## START Article

We took Sunday lunch there with the admirable Mr Raye Wilkinson and his wife Kathleen and with Mr Jack Watson, a Shildon lad celebrating his 87th birthday.

Long familiar in North-East football and cricket, he's still bob-a-job scouting for West Bromwich Albion.

Someone had given Jack a corned beef pie for his birthday, someone else a shepherd's pie. Clearly they know the way to the gentleman's heart.

The café's upstairs. Down below is a little exhibition and picture gallery of the line's steamy history - Mr Ken Hoole's invaluable books open at the appropriate place - and a note that Masham finally reached the end of the line in 1963 "at the hands of Dr Beeching".

In truth, it may have been one of the good doctor's less painful prescriptions.

There's also one of those cast iron signs, issued by the LNER and signed by Mr C N Wilkinson, warning that the penalty for trespassing on the railway was 40 shillings.

Subject to inflation but still unforgiving of trespasses, the maximum fine is now a thousand quid.

The café is stripped pine, cheerful, chatty. The walls have enamel advertising for distemper, candles and other essentials of an earlier age.

Since they don't have an alcohol licence, customers are welcome to bring their own.

Since we hadn't been forewarned, The Boss had already left on a mercy mission to Masham before Raye came, clanking, up the stairs.

Waitresses bustle about like Bertie the Busy Engine, or whichever of Mr Awdry's creations had a particular gift for hard work.

Raye, who's a regular, had forecast that it would be a Sunday lunch like mother used to make. Probably it was even better; that good, that honest, that rewarding.

Starters embraced prawn cocktail, pate and a couple of piping hot soups.

Main courses, equally as predictably, were pork, beef or lamb - "locally butchered", the menu insists. All are £7.50; they'll do prawn salad and things, too.

The meat was thick and succulent, the gravy aromatic, the Yorkshire puddings first class. Five or six carefully cooked vegetables, cauliflower and broccoli with heads as big as a size-five caser, crowded onto the table like the Tube at rush hour.

## END Article

Prompt:
Reproduce the Sunday lunch review above word for word, from its first line to its last.

## START Stored data

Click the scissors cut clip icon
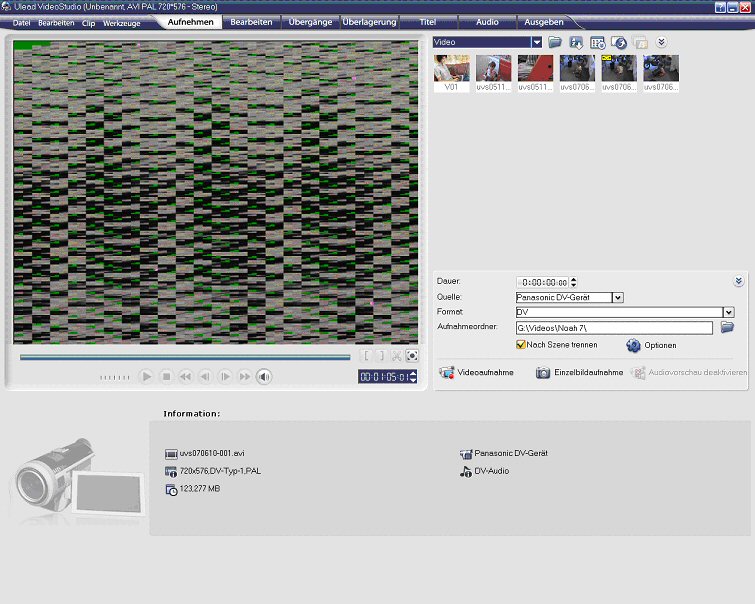The width and height of the screenshot is (755, 604). (x=396, y=355)
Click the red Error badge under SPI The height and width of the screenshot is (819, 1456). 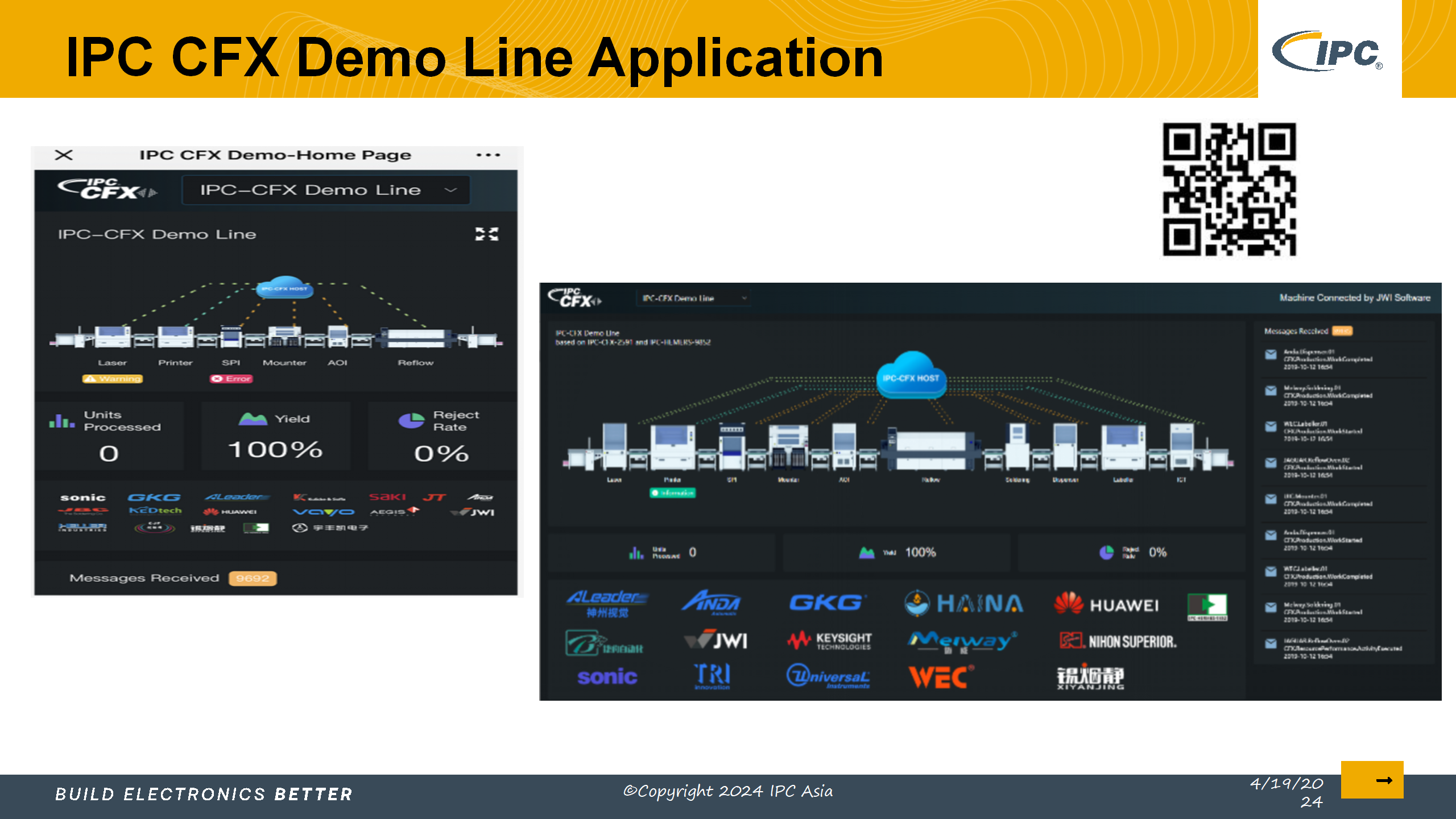pos(231,379)
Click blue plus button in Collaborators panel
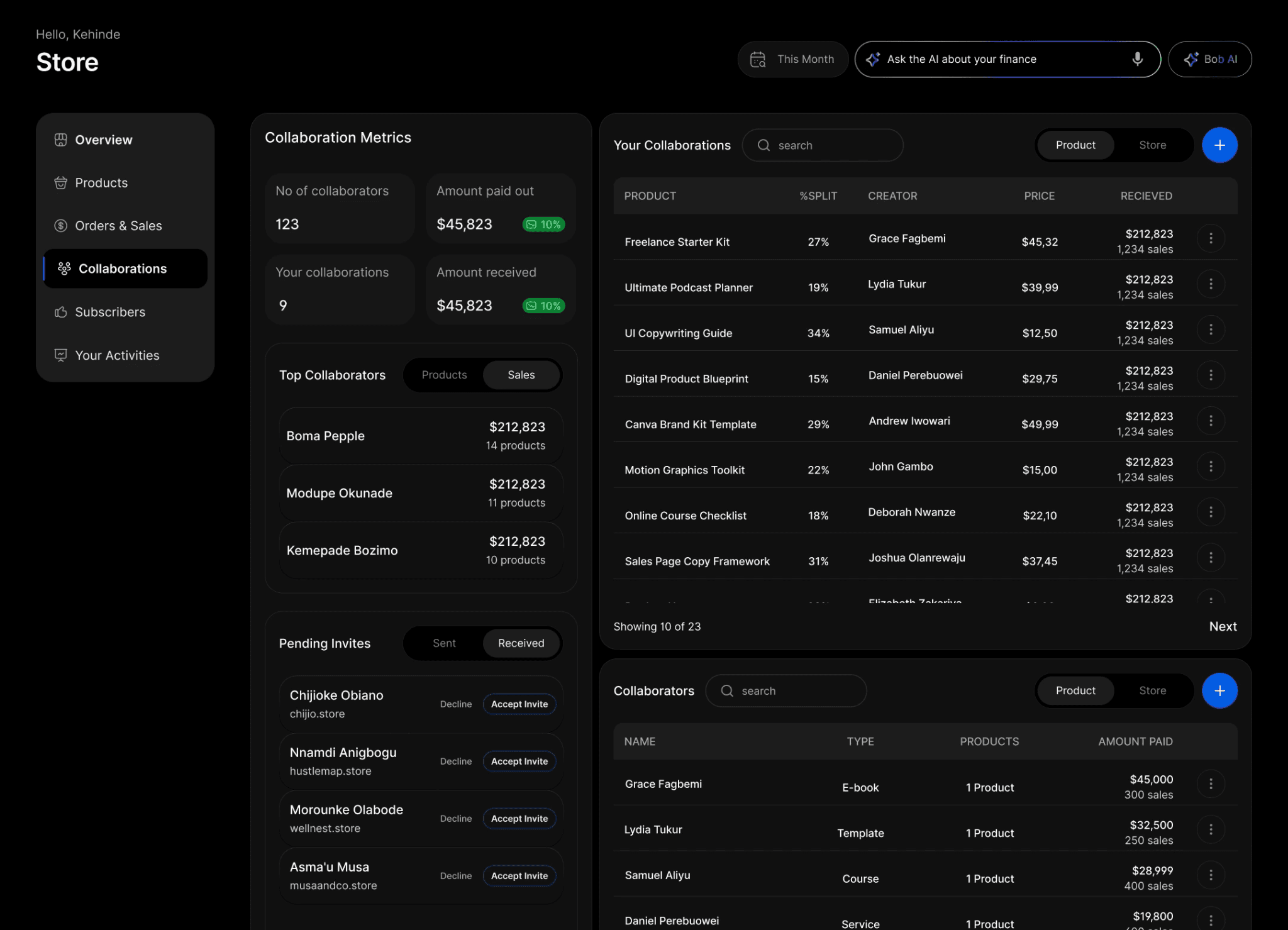 [x=1219, y=690]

## END Stored data

Answer to this exercise:
We took Sunday lunch there with the admirable Mr Raye Wilkinson and his wife Kathleen and with Mr Jack Watson, a Shildon lad celebrating his 87th birthday.

Long familiar in North-East football and cricket, he's still bob-a-job scouting for West Bromwich Albion.

Someone had given Jack a corned beef pie for his birthday, someone else a shepherd's pie. Clearly they know the way to the gentleman's heart.

The café's upstairs. Down below is a little exhibition and picture gallery of the line's steamy history - Mr Ken Hoole's invaluable books open at the appropriate place - and a note that Masham finally reached the end of the line in 1963 "at the hands of Dr Beeching".

In truth, it may have been one of the good doctor's less painful prescriptions.

There's also one of those cast iron signs, issued by the LNER and signed by Mr C N Wilkinson, warning that the penalty for trespassing on the railway was 40 shillings.

Subject to inflation but still unforgiving of trespasses, the maximum fine is now a thousand quid.

The café is stripped pine, cheerful, chatty. The walls have enamel advertising for distemper, candles and other essentials of an earlier age.

Since they don't have an alcohol licence, customers are welcome to bring their own.

Since we hadn't been forewarned, The Boss had already left on a mercy mission to Masham before Raye came, clanking, up the stairs.

Waitresses bustle about like Bertie the Busy Engine, or whichever of Mr Awdry's creations had a particular gift for hard work.

Raye, who's a regular, had forecast that it would be a Sunday lunch like mother used to make. Probably it was even better; that good, that honest, that rewarding.

Starters embraced prawn cocktail, pate and a couple of piping hot soups.

Main courses, equally as predictably, were pork, beef or lamb - "locally butchered", the menu insists. All are £7.50; they'll do prawn salad and things, too.

The meat was thick and succulent, the gravy aromatic, the Yorkshire puddings first class. Five or six carefully cooked vegetables, cauliflower and broccoli with heads as big as a size-five caser, crowded onto the table like the Tube at rush hour.